TASK TO CARRY OUT: Your copy should match the listing below word for word, with no images in it.

LISTED ENTRIES:

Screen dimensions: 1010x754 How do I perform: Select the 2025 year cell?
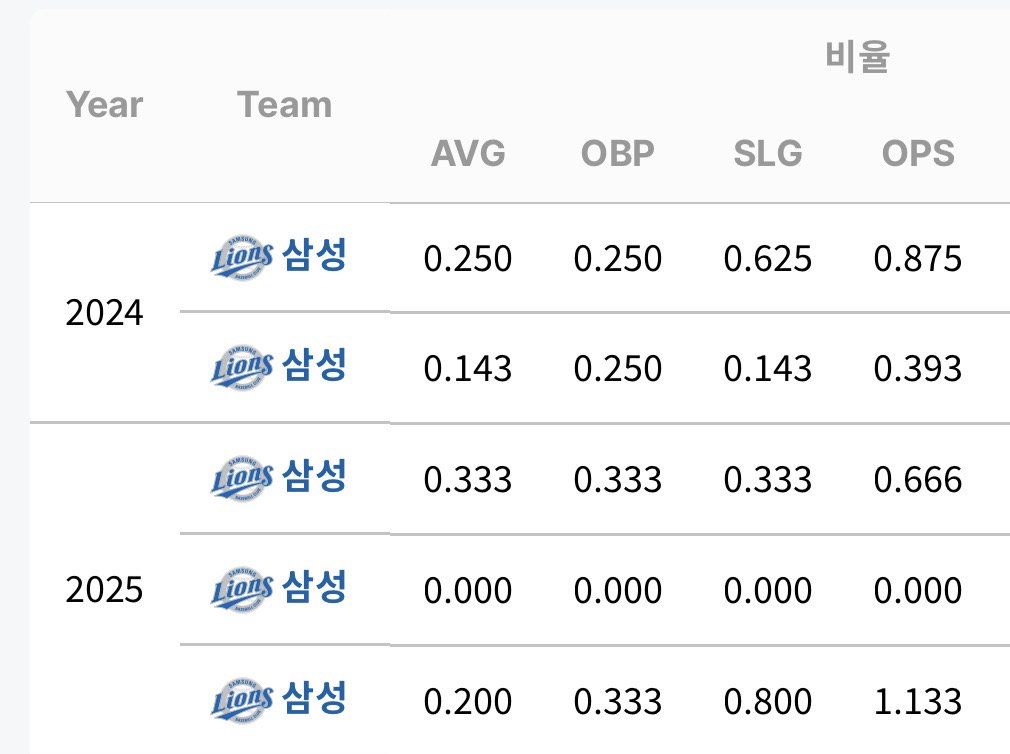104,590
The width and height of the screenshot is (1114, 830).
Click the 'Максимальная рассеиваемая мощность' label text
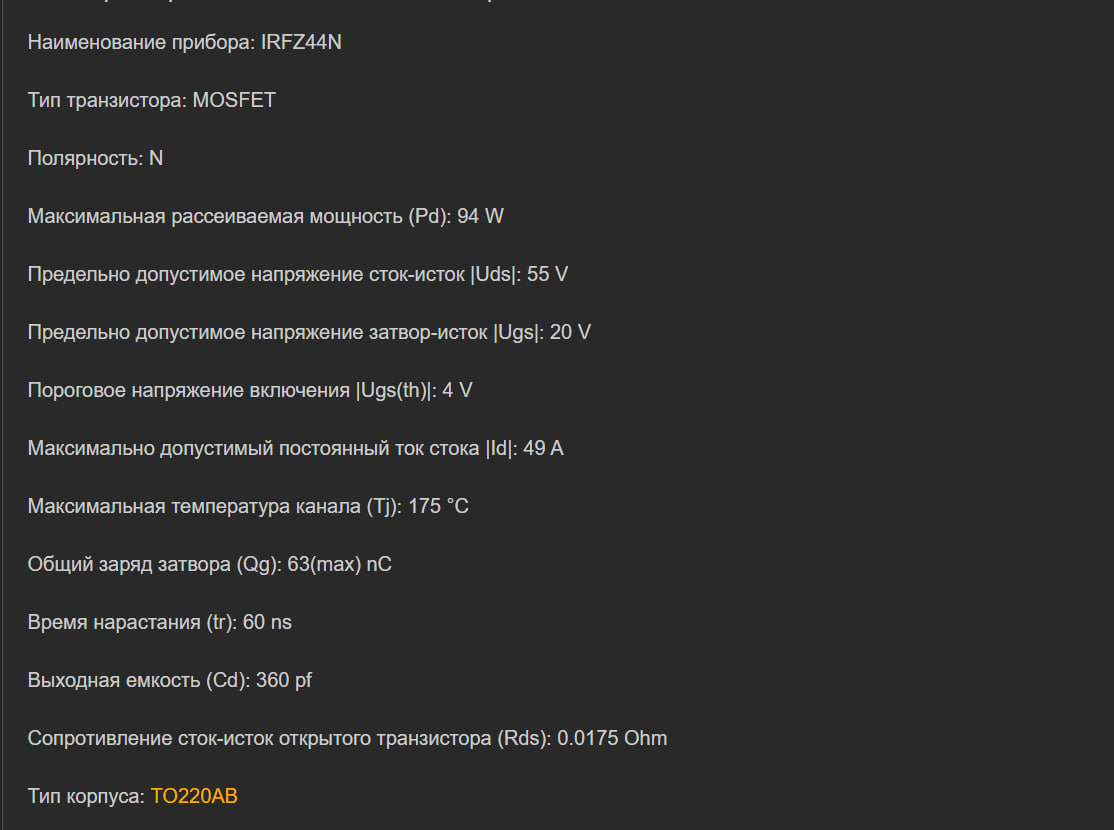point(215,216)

ANSWER BELOW:
Screen dimensions: 1010x754 How do I perform: Select the 2025 year cell?
104,590
The width and height of the screenshot is (1114, 830).
Click the 'Максимальная рассеиваемая мощность' label text
point(215,216)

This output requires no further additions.